普段使い用(ビジネス利用も含め)のPCとしては十分な性能と言えます。
◆PhotoshopでRAW現像
PhotoshopでRAW現像10枚にかかる時間を計測してみました
機種 | CPU | タイム(秒) |
Inspiron 13 5330 | Core i5-1340P | 6.0 |
ENVY x360 13-bf | Core i7-1250U | 7.9 |
ThinkPad X13 | Core i5-1335U | 8.2 |
Pavilion 15-eg | Core i7-1355U | 8.4 |
Inspiron 14 5435 | Ryzen 5 7530U | 9.0 |
ThinkPad E16 Gen 1 | Core i5-1335U | 9.8 |
RAW現像になるとパフォーマンスが悪化します。インテルの第13世代の中では最下位でした。
Photoshop自体は快適ですが、相対的に評価すると低くなります。
◆Davinci Resolveで動画編集
動画編集ソフトのDavinci Resolveで180秒の動画をyoutube用に書き出すのにかかった時間を計測してみました。
機種 | CPU | タイム (秒) |
Inspiron 13 5330 | Core i5-1340P | 62 |
Inspiron 14 5435 | Ryzen 5 7530U | 79 |
ENVY x360 13-bf | Core i7-1250U | 93 |
ThinkPad X13 Gen4 | Core i5-1335U | 94 |
Pavilion 15-eg | Core i7-1355U | 105 |
ThinkPad E16 Gen1 | Core i5-1335U | 131 |
こちらも芳しくない結果です。
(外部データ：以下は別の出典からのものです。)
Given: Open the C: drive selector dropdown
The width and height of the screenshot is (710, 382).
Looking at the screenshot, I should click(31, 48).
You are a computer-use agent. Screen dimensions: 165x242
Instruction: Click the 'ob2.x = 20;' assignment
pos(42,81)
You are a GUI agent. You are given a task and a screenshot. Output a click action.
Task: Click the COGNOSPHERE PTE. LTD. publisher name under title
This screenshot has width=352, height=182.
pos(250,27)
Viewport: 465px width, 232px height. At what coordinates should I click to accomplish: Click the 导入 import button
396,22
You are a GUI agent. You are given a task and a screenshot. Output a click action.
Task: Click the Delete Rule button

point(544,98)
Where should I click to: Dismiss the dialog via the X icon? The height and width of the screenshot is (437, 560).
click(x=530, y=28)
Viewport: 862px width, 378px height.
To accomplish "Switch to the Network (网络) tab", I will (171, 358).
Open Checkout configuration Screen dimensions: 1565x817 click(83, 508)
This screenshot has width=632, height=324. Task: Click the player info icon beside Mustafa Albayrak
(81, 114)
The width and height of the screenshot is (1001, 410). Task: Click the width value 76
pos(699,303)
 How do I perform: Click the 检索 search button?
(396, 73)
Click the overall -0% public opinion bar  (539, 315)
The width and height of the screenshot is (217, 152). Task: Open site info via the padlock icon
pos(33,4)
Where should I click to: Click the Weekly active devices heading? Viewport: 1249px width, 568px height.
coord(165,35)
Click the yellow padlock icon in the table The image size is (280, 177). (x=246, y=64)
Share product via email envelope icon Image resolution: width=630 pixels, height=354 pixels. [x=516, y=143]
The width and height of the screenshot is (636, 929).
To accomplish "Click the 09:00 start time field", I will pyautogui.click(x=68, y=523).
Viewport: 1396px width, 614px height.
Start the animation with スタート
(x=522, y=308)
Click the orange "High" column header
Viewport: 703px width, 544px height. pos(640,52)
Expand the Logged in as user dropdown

動画編集は厳しいと言わざるを得ません。
◆軽めのゲーム
最後は定番のベンチマーク、ファイナルファンタジーXIV 暁月のフィナーレ(2021年発売)です。
1920×1080 標準品質(ノートPC)という条件でスコアは4805、「普通」という結果で平均フレームレートは33fpsでした。
機種 | CPU | グラフィックス | fps |
Yoga Pro 7i Gen 8 | Core i7-13700H | RTX 4050 | 137 |
Zenbook 15 OLED | Ryzen 7 7735U | Radeon 680M | 54 |
Inspiron 13 5330 | Core i5-1340P | Intel Iris Xe | 46 |
Inspiron 14 5435 | Ryzen 5 7530U | AMD Radeon | 37 |
ThinkPad E16 Gen1 | Core i5-1335U | Intel Iris Xe | 33 |
こちらも下位の結果です。本機ではゲームは厳しいです。
以上のことをわかりやすくまとめると
○ネット、動画鑑賞
〇オフィス系ソフトで事務作業
△画像編集
×動画編集
×ゲーム
という快適度になります。
良い: 普段使いの快適度は優秀
悪い: 画像編集以上になると苦戦する
キーボードの配列と打鍵感
キーピッチ(キーの間隔)は19mm、キーストローク(深さ)は1.5mmです。
配列がきれいなキーボードです。
・キーが端ギリギリまで配置されている
・テンキー付き
・Enterキー周りの形状がきれい
・一段下がった矢印キー
・PgUp、PgDnキーが独立
という特徴があります。
特に最後のPgUp、PgDnキーが独立しているのは珍しくThinkPadならではです。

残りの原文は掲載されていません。